THE TASK – Using the entries that follow, write out the line containing "You are a computer-use agent. This", the line containing "Task: Undo the last change", and every line between them, exactly and nothing else.

INFORMATION –
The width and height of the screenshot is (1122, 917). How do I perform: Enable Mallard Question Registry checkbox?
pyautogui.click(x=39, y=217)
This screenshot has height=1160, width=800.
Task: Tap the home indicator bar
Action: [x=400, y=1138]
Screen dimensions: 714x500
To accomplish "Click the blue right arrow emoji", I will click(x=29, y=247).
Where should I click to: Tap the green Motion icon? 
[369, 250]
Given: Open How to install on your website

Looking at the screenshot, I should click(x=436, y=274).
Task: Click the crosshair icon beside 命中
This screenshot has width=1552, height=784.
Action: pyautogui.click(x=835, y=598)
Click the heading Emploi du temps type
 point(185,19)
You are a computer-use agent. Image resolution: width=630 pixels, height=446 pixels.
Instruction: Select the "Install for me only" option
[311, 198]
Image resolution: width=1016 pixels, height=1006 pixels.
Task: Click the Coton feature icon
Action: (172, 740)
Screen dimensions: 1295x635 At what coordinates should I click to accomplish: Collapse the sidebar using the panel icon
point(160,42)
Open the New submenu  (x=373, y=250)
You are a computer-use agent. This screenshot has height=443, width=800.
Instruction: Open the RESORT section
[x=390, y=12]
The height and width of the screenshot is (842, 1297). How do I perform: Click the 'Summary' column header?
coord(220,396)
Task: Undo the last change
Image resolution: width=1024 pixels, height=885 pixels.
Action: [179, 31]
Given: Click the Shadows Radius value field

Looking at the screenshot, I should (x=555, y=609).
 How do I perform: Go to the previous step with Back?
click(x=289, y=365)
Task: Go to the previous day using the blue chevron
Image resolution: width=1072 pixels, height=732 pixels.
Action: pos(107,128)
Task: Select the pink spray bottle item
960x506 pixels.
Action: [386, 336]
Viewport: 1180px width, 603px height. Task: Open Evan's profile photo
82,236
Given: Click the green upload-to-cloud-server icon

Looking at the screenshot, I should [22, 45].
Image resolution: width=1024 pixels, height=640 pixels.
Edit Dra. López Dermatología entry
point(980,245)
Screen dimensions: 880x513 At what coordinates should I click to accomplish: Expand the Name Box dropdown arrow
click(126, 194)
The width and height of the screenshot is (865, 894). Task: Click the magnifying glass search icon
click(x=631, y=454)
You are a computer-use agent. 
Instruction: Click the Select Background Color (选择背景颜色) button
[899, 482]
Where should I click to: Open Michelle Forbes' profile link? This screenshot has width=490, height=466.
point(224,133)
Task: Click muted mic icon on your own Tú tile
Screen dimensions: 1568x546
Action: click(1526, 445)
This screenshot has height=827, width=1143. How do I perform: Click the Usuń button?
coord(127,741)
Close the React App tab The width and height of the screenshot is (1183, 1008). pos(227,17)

ANSWER TO THIS PROBLEM –
You are a computer-use agent. This screenshot has height=443, width=800.
Instruction: Open the RESORT section
[x=390, y=12]
The height and width of the screenshot is (842, 1297). How do I perform: Click the 'Summary' column header?
coord(220,396)
Task: Undo the last change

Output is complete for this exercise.